The crowd around me gasped, whispering things like "oh my gosh, she's the real Snow White" (because apparently in my version of the Snow White movie, she was a superhero with the ability to manipulate birds) and I spent the rest of my set showing the crowd how awesome my bird control skills were. No one needed me to sign autographs or pose for pictures with them (which should have been evidence enough that this was a dream) they were all content to watch me make the birds lift my cape or bring me a rose or whatever crap I made them do. Within minutes, management got wind of my ability and wanted to take advantage of it sending me off to do shows and special events involving birds.
Of course my dreams are never that cohesive for long and if I recall correctly, I think this one ended up where somehow I was also approved for character work as Peter Pan because I had the ability to fly.
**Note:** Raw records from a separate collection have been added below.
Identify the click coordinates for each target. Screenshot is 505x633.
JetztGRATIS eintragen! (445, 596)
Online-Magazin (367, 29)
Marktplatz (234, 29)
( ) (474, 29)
Or that might have been another dream altogether. Seriously. I had the super ability to control birds and fly in my dream and I used it for a job at a theme park. What is wrong with me?
I do have a lot of weird and crazy dreams. If I remember them when I wake up I try to tell someone right away so they become more permanent memories. Maybe I should blog them here too. I've had a few that upon waking make me think "holy balls, that would be an awesome movie" so maybe if I blogged about them, I'd retain the inspiration to write another screenplay. Like Stephen King. Except probably not as scary. And it would probably involve me. And superpowers. Or something like that.